» Exercise
In the post below about VM crashes in ESXi 5.5 Update 3, translate this sentence into Spanish: "After Snapshot consolidation task, virtual machines running on VMware ESXi 5.5 Update 3 hosts will crash."

» Source excerpt

- - -

VMs crashing after snapshot consolidation in ESXi 5.5 Update 3

Those of you who follow social media or simply have ESXi 5.5 Update 3 and use snapshots, are already aware of the problem described in VMware KB 2133118 .

After Snapshot consolidation task, virtual machines running on VMware ESXi 5.5 Update 3 hosts will crash. These are the type of errors you will see in the virtual machine’s vmware.log file:

[YYYY-MM-DD] <TIME>Z| vcpu-0| I120: SNAPSHOT: SnapshotDiskTreeFind: Detected node change from ‘scsi0:1’ to ‘snapshot0.disk1.node’.
[YYYY-MM-DD] <TIME>Z[+0.000]| vcpu-0| W110: Caught signal 11 — tid 1272281 (addr 98)
[YYYY-MM-DD] <TIME>Z[+0.000]| vcpu-0| I120: Unexpected signal: 11.

- - -

» Records shown
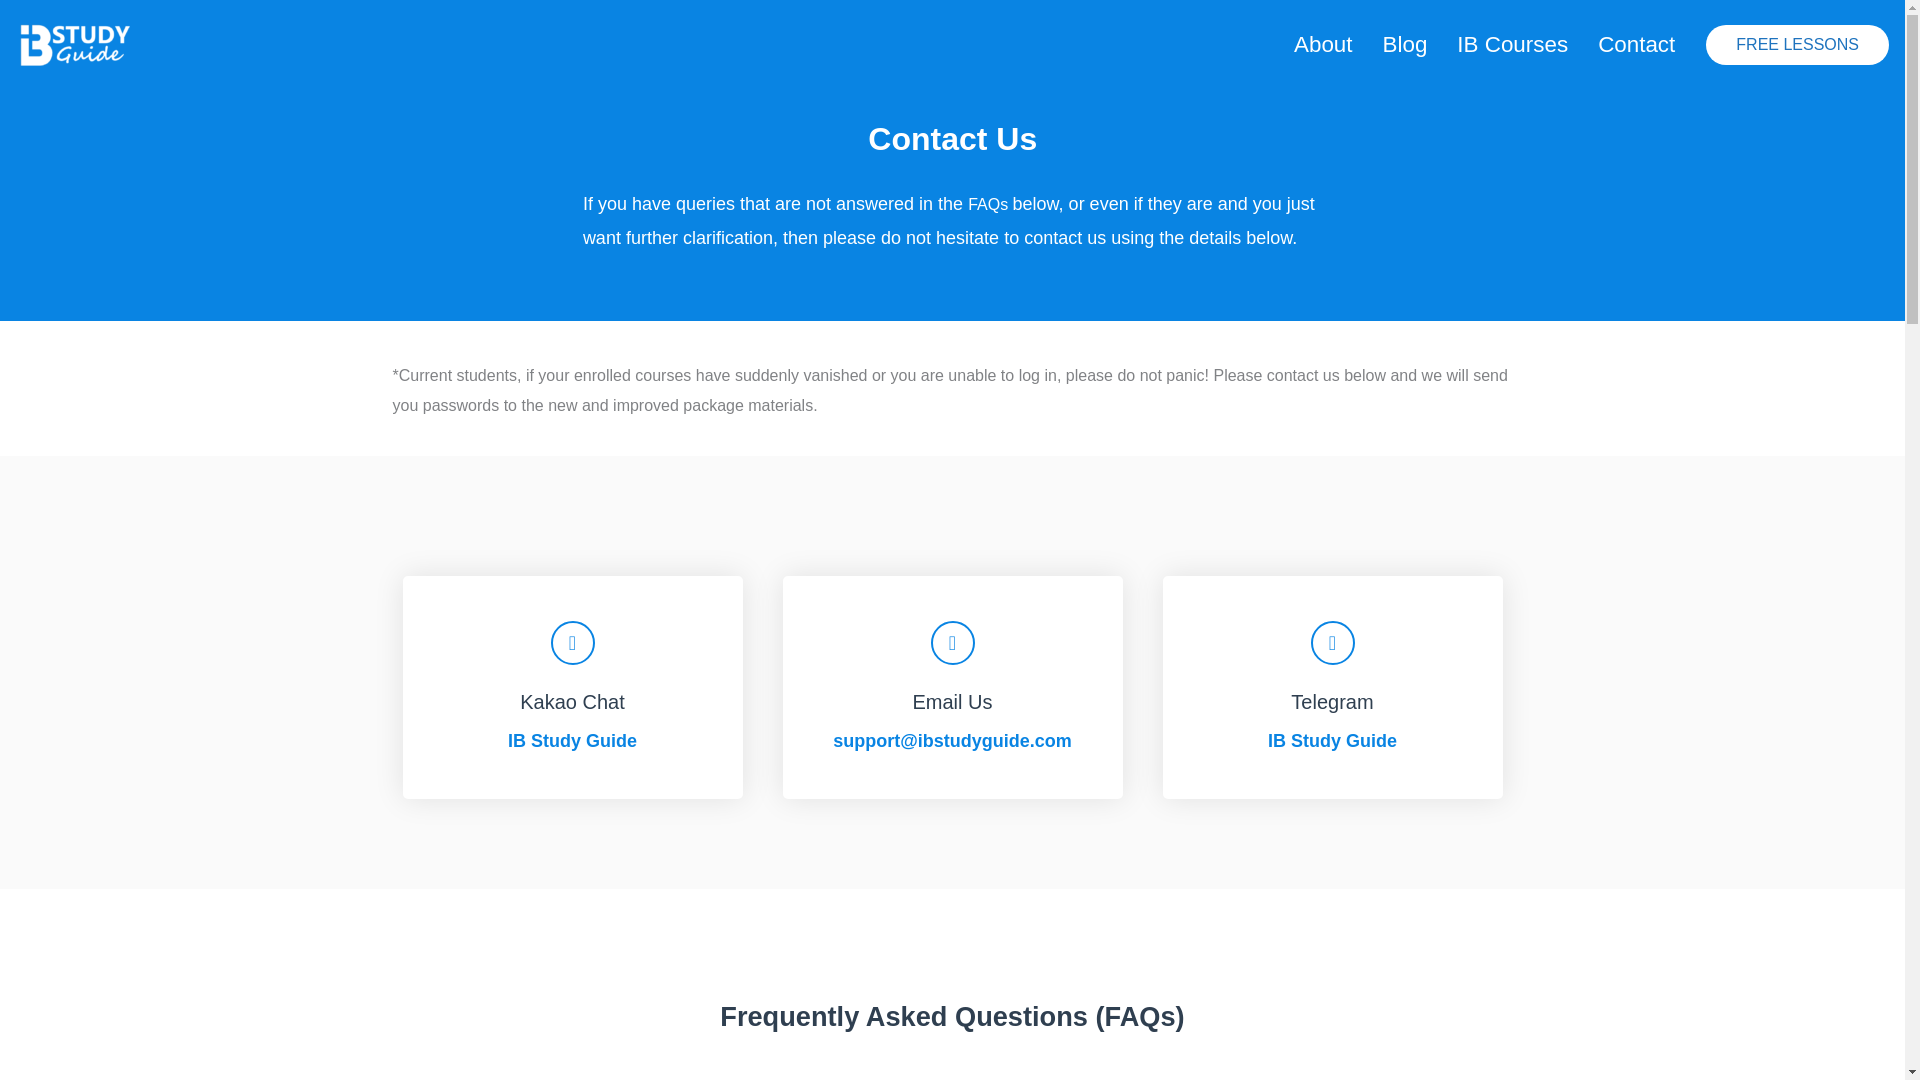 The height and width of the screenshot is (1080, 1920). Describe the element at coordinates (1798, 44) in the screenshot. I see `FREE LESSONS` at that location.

- - -

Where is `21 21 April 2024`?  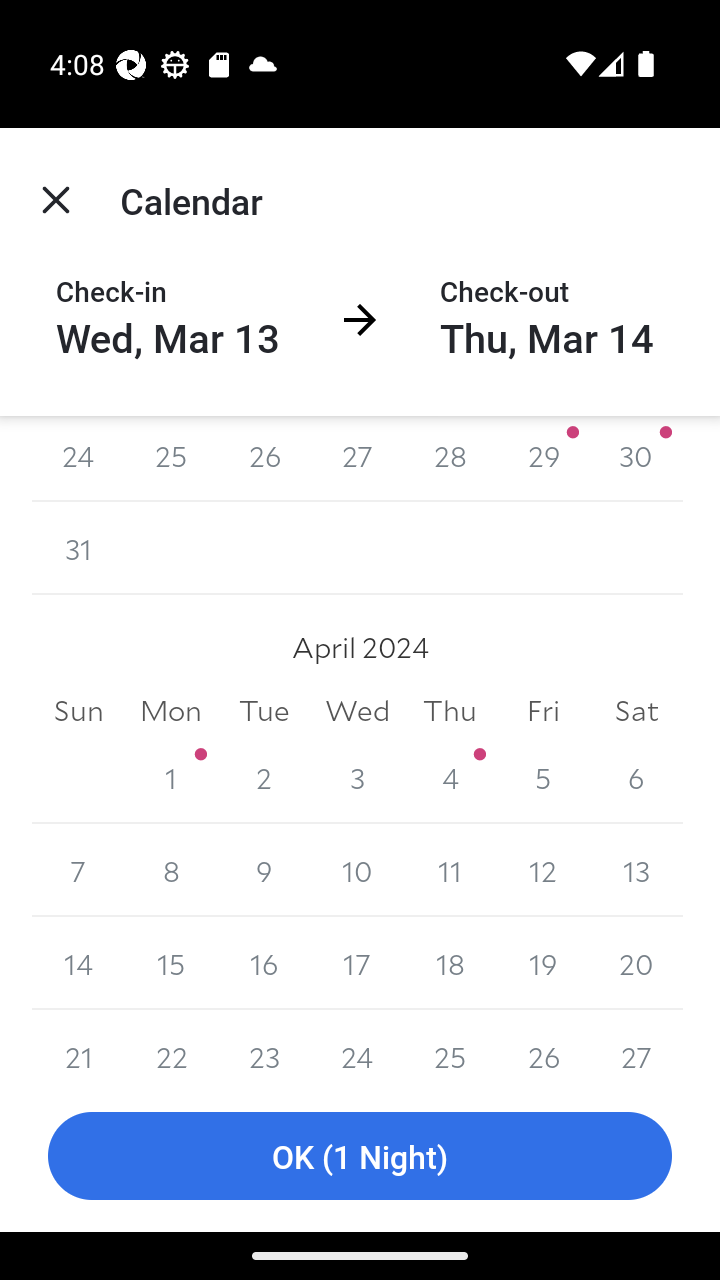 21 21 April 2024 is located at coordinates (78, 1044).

- - -

» Task solution
Después de la tarea de consolidación de snapshots, las máquinas virtuales que se ejecutan en hosts VMware ESXi 5.5 Update 3 se bloquearán.